The large-span model simulates the extraction of pillars as has been planned and executed in the Tau Tona shaft pillar (Figure 1). These pillars are 50-60 m (on strike) by 25-30 m (on dip) blocks of unmined ground bounded by 3-4 m wide reef drives and raises. A strike section is modelled, representing the situation at the centre of the pillar. Reef raises are modelled on either side of the span to be mined. Unmined pillars are left between the raises and the edges of the bored-out span. A symmetry condition is imposed at the vertical centreline of the raises to imply repetition of the geometry along strike.

Models were run under general conditions, using measured fill properties ('real fill' in Table I) with a skip-3 sequence.

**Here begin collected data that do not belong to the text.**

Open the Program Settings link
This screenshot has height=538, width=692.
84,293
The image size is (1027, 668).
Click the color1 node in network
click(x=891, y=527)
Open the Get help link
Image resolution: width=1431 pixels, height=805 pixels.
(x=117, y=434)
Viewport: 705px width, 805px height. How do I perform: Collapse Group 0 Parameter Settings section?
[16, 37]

Two models were run with different pillar sizes: 6.2 m (37.6 m span) and 7.6 m (34.8 m span). The maximum closure history and closure volume increment are compared in Figure 30. The closure history shows very similar trends to the small-span model, though it is clearer at the greater span that the maximum closure tends to a constant value for each sub-sequence. The closure volume increment is also more revealing at the greater span. The increment decreases initially and then increases from around stage 24 to stage 30. This corresponds to the transition from sub-sequence 2 to 3. During sub-sequence 3 the material between holes fails, as reflected by the increment 'plateau' from stages 28 to 40. By stage 40 the entire stope is either failed or filled. The closure volume increment is therefore lower from stage 40 to the end of the sequence as fill or failed material is replaced by fresh, unstressed fill.

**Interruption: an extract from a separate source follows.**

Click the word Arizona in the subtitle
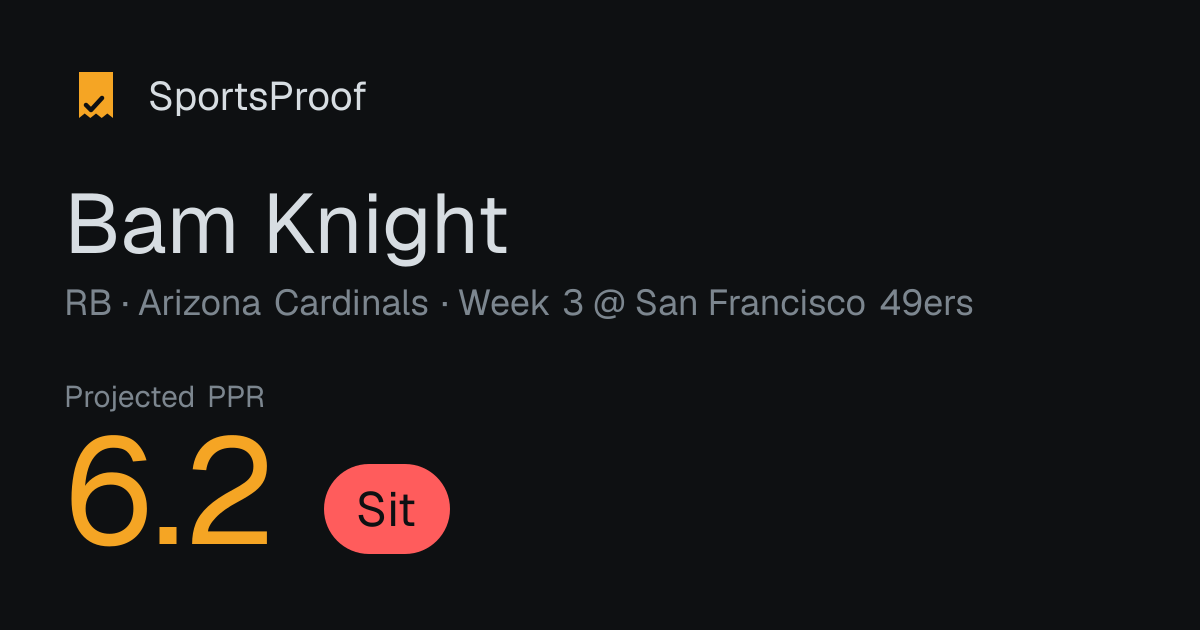Screen dimensions: 1200x630 [200, 303]
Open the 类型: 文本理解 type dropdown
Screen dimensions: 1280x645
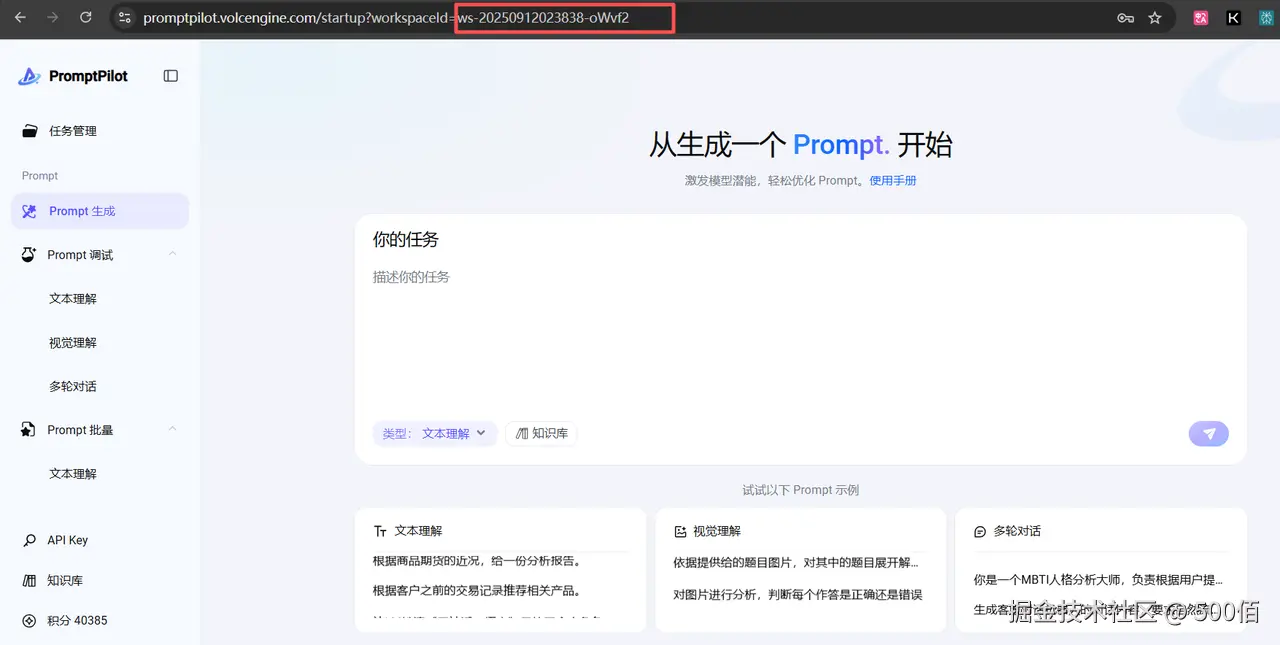pos(435,433)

The maximum σ1and APS histories are shown in Figure 31. The maximum σ1history shows the same characteristics as in the small-span model. The APS history also shows similar behaviour, though the response in the first sub-sequence is less uniform. During this phase the pillar is being established and any additional failure is occurring within its boundaries. After the first sub-sequence very little additional failure occurs in either model.

The metrics for the small- and large-span models are compared in Table III. The maximum closure is increased by only 18%, while the closure volume increment is 3.6 times greater in the large-span model. This is to be expected, as doubling the span will (at least) double the closure volume. The closure volume increment is increased by 34%. In general, the trends seen in both the large- and small-span models are consistent, indicating that the results from the small-span model can be extrapolated to the large-span model (bearing in mind that the metrics will naturally be increased for the larger span).

 

Discussion

Most of the metrics (closure and rate, closure volume and rate, and pillar APS) indicate that skipping more holes improves stability and decreases inferred seismic risk. The maximum σ1 and σ1change, however, indicate increased risk of bursting as more holes are skipped. This is a feature of the trade-offs that exist between local and regional stability in designing mining layouts. As the number of holes skipped is increased, failure is deferred towards the end of the sequence. More stress is concentrated in the remaining intact material, thus increasing the burst potential. The region within which the mining takes place is not affected by the local stress concentration and the average stresses and deformations decrease as the skip is increased and more stress is channelled through the fill.

Skipping one and two holes resulted in significantly poorer performance in terms of the regional metrics. The increase in closure volume from the skip-0 model is over 30% for both (compared to 13% for the skip-3 model). As noted above, the performance plateaus from skip-3 to skip-6 (10.8% difference). This is also true for the local metrics (σ1and σ1change), where the maximum stress from skip-3 to skip-6 varies by only 4.6% (compared to 26% from skip-0 to skip-2). To balance the local and regional seismic risk metrics, the most efficient sequence is at the start of both performance plateaus, i.e. skip 3. The increased risk of local failure from skip-4 to skip-6 is minimal.

The consequences of these risks being realized should also be considered. Local failure (bursting) will result in rock being ejected from the intact hourglass pillars between previously bored holes. Since the adjacent holes are filled, ejection can only be directed into the hole that is being (or has been) bored. It is unlikely that localized failure in this context will result in damage to the service excavations, where personnel may be present. The failure of these pillars, however, may result in trapping of the drill head or other difficulties associated with boring of fragmented material.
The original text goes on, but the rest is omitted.